CNN reports that Thursday will mark the 75th anniversary of the publication of Gone With the Wind, and love for the novel and the movie based on it still seems to be going strong. Fans dubbed “Windies” (because as one notes, it sounds better than “Goners”) have get togethers and visit Margaret Mitchell’s grave while dressed in period garb.
Meanwhile, back in Mondoville, I taught Kipling to my Brit survey class yesterday — we read “Man Who Would Be King“, “White Man’s Burden“, and “Recessional.” In a full semester class, I’d follow that with a week on Heart of Darkness, but it’s a 5-week term, so there’s really no time for novels. I don’t think you can teach the survey without discussing the Empire, and Kipling works as well for that as anyone.
But GWtW and Kipling’s works are problematic today, and in the CNN piece, film critic Molly Haskell notes that in the case of the Mitchell novel, “the politics make us uncomfortable.” And the same could be (and has been) said for Kipling — a former classmate of mine once dismissed the Nobel winner as a troglodyte while admitting she had never actually studied his work, or even read much of it. Of course, had she taken the time to read his work, she might have recognized a genuine respect and affection on Kipling’ part for the people of India (Who is the real hero of Kim? And remember, Gunga Din is the “better man”.) and some penetrating questions he raises (including, perhaps, in “Burden”) about the colonial project itself.

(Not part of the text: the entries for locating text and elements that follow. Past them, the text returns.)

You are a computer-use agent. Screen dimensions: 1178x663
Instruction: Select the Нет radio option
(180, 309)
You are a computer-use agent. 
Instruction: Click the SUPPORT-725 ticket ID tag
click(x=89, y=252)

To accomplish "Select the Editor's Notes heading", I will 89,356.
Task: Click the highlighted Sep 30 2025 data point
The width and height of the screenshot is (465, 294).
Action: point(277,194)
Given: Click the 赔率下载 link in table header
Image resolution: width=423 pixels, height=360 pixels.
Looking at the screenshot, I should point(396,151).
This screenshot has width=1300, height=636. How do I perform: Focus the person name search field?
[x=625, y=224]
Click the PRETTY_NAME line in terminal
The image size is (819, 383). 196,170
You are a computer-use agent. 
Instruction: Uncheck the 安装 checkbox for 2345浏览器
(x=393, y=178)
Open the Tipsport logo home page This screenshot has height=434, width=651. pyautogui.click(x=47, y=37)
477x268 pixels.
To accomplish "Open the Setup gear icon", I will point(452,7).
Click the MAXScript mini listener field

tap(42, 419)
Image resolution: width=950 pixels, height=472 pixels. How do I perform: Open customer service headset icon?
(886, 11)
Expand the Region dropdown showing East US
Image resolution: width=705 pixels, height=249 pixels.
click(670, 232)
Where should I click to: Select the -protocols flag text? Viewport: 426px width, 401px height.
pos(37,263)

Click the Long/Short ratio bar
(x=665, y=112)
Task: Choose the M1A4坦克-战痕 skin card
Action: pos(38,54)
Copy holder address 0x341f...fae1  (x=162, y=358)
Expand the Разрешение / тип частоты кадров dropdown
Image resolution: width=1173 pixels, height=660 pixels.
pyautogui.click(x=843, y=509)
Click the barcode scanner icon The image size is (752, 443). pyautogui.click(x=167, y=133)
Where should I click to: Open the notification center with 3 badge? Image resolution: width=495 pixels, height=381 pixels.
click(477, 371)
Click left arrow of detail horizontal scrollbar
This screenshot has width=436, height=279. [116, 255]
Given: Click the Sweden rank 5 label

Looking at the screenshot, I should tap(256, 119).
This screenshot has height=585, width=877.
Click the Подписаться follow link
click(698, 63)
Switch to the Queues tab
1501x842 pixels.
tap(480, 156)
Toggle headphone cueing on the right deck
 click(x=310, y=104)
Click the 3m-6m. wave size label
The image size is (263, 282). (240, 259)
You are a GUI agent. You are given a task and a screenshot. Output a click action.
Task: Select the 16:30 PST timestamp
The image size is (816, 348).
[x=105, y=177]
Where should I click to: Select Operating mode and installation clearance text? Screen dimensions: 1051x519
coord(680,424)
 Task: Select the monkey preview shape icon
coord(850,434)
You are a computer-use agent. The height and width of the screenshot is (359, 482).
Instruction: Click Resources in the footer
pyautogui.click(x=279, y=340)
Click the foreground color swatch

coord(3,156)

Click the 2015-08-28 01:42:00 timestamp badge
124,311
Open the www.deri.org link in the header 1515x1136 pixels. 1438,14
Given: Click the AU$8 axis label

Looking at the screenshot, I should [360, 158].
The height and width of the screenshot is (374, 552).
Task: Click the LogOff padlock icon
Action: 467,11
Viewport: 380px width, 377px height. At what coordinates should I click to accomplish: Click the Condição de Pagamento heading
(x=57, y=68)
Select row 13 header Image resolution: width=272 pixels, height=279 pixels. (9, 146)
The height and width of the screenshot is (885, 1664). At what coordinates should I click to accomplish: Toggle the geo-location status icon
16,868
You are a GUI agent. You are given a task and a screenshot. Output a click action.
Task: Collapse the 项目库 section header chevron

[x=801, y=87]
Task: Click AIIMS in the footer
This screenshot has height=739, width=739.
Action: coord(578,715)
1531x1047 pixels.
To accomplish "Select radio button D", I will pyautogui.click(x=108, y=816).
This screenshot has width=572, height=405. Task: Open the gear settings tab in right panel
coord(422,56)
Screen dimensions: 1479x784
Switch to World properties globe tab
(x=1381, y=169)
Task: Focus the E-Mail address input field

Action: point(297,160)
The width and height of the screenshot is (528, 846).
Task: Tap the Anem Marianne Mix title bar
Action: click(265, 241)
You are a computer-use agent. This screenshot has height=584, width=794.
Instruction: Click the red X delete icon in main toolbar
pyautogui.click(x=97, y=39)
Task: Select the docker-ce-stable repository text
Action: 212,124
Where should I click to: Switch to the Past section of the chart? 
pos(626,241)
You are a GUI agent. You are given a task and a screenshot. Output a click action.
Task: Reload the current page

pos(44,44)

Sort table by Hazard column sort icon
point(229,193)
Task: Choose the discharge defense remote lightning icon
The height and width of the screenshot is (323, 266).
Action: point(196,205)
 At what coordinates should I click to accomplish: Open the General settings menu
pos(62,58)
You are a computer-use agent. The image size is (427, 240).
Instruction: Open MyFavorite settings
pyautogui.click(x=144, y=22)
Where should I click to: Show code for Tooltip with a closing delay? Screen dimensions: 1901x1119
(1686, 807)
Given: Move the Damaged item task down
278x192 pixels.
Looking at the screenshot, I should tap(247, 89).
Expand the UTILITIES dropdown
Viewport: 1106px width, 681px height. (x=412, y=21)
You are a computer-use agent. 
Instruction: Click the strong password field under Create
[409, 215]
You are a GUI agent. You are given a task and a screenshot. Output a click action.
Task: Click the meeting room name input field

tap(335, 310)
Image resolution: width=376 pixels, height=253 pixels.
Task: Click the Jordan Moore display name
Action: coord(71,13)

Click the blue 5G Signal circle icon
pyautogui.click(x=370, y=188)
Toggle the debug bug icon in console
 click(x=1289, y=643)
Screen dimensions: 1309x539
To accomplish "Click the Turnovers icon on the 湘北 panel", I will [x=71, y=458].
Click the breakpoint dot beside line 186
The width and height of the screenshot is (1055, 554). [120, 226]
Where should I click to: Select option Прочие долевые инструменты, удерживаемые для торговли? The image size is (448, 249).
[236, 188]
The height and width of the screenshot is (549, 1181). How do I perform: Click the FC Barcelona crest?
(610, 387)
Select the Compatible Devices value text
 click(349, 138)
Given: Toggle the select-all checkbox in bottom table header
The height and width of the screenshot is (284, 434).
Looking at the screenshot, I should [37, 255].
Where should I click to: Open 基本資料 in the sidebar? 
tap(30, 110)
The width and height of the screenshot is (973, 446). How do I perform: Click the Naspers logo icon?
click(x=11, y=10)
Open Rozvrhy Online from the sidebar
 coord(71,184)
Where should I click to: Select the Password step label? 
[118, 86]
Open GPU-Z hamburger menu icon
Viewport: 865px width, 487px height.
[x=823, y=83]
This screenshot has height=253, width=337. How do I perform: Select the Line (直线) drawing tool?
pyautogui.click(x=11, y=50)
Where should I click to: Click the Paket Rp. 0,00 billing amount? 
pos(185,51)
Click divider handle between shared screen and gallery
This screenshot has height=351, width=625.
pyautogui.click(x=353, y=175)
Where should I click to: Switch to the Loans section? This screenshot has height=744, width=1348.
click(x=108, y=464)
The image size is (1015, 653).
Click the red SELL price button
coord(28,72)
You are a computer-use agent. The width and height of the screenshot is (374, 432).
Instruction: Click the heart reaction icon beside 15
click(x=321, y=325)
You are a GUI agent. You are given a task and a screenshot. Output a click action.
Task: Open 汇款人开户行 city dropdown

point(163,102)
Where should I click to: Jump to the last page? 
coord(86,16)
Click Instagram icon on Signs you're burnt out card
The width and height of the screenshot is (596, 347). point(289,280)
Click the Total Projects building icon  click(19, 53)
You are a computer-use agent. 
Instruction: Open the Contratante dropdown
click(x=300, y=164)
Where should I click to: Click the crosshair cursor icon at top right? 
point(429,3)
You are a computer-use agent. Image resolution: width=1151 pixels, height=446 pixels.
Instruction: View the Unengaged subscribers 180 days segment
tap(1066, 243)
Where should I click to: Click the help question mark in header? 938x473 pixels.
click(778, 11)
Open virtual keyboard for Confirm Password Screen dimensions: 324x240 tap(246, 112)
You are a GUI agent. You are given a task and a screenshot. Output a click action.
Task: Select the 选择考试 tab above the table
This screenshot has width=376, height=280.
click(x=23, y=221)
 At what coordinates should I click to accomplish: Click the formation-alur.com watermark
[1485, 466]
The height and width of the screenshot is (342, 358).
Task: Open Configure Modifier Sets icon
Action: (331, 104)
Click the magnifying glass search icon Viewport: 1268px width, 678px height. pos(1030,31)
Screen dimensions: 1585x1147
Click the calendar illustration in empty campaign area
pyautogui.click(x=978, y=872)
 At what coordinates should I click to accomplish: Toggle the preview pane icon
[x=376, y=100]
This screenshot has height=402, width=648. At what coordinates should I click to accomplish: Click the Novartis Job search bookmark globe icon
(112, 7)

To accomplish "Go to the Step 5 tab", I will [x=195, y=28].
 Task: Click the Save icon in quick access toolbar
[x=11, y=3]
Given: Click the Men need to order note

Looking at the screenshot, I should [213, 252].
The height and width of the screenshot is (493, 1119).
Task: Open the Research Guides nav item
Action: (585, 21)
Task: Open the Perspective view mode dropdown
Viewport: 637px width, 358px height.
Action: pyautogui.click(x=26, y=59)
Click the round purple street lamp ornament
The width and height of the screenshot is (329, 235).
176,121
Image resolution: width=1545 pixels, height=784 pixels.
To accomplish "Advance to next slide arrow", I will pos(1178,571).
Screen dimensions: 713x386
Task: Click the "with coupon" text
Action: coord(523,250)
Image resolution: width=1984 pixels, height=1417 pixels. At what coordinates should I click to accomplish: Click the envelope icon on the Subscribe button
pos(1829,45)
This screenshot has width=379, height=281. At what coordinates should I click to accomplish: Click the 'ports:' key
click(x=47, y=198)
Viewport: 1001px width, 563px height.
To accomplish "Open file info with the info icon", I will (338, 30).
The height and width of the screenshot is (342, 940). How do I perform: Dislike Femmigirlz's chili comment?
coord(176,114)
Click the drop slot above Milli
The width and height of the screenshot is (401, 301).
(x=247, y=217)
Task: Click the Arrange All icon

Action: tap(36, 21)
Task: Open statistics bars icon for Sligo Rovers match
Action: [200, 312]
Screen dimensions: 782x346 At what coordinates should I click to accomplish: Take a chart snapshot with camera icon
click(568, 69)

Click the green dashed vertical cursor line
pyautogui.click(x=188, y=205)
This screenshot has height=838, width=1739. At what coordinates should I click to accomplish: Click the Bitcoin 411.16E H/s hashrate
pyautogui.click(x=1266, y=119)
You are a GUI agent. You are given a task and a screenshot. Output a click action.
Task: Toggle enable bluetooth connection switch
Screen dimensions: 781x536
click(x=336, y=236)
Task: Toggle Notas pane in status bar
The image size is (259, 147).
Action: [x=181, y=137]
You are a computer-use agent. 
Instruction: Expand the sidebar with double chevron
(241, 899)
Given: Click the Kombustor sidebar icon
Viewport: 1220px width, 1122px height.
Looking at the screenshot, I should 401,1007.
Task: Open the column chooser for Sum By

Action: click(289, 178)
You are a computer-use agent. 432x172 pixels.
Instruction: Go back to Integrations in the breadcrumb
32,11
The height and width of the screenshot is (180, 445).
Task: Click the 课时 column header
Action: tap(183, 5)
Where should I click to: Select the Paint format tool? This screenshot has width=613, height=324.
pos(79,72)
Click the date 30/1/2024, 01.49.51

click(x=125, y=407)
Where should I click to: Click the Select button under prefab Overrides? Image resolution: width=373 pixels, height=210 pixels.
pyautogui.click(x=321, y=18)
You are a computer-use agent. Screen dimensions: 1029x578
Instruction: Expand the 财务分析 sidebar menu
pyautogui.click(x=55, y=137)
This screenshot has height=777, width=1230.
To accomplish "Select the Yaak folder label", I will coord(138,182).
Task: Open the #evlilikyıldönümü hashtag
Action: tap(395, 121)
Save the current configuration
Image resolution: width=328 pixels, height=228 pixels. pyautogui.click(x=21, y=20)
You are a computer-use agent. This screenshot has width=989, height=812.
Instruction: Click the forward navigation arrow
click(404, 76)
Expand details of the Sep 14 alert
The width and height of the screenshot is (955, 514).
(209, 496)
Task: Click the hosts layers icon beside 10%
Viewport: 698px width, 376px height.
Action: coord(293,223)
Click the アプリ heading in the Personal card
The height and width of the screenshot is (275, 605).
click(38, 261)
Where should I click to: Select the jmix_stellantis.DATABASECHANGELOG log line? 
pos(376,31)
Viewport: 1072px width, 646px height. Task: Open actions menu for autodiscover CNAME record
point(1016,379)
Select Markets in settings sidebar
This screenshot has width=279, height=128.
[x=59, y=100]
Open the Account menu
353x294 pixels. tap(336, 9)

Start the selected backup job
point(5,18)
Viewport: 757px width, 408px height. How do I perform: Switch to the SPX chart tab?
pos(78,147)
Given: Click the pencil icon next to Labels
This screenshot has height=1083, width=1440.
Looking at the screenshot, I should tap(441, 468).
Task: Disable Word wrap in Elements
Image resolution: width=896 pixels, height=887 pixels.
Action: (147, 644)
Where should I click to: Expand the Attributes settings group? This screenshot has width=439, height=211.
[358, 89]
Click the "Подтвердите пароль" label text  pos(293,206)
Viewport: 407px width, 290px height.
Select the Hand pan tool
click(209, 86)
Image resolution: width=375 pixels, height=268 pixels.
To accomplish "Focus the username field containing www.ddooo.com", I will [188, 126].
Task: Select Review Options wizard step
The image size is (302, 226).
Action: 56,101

Furthermore, the fact that Kipling adopts the style of the music-hall song and the persona of the enlisted man in much of his work strikes me as indicative of a sympathy for the underdog that is difficult to reconcile with the rabid, racist jingoism often ascribed to him. Going even further back, in my own field, Chaucer’s Prioress’s Tale also presents these problems, with a virulent anti-Semitism that incorporates a variant on the blood libel and seems to encourage Jewish extermination.
I will admit here to never having read Mitchell’s novel; I’m not an Americanist, and it just doesn’t strike me as the sort of book I enjoy. However, the fact that (as CNN reports) the book was banned both by the Nazis and the Soviets indicates that it can’t be entirely irredeemable. Indeed, some readers have argued that Scarlett O’Hara is a proto-feminist heroine of sorts, and that the book warrants serious literary consideration. Whether these assessments are accurate or not (and again, I can’t say — I’ve only seen the movie), I think that discounting these works because their political sensibilities aren’t contiguous to our own is not only foolish, but contradictory to the very awareness we claim the study of literature promotes.
First of all, what does it say that all of these writers have maintained some sort of popularity for decades, even centuries? Let’s start by being charitable enough to assume that people can read and enjoy these works without wanting to bring back slavery, the Raj, or the pogrom. Why do people still care enough about these characters and these stories to keep reading them?
But a larger question is available as well. Granted, these authors were from times, places and cultures with different attitudes from our own. But again, if we treat the ideas and stories of these authors as unworthy of the intellectual effort of reading them, isn’t that really a larger judgement on our own ability to imagine other viewpoints (and their underlying values and assumptions), evaluate them, and accept or reject them in part or in whole, rather than on the stories themselves? Indeed, doesn’t such an approach indicate a fear of the challenge such works might pose to our own ideas and values?
Finally, what does it say about our culture that we can discuss the admirable qualities of Milton’s Satan, but not those of Scarlett O’Hara or the Tommy of Kipling’s Barrack-Room Ballads? If it’s a good story, read it and talk about it. Even — perhaps especially — if it’s uncomfortable. Otherwise, we’re heading for the waste land of the Bowdlerized Huck Finn. And that’s much less comfortable still.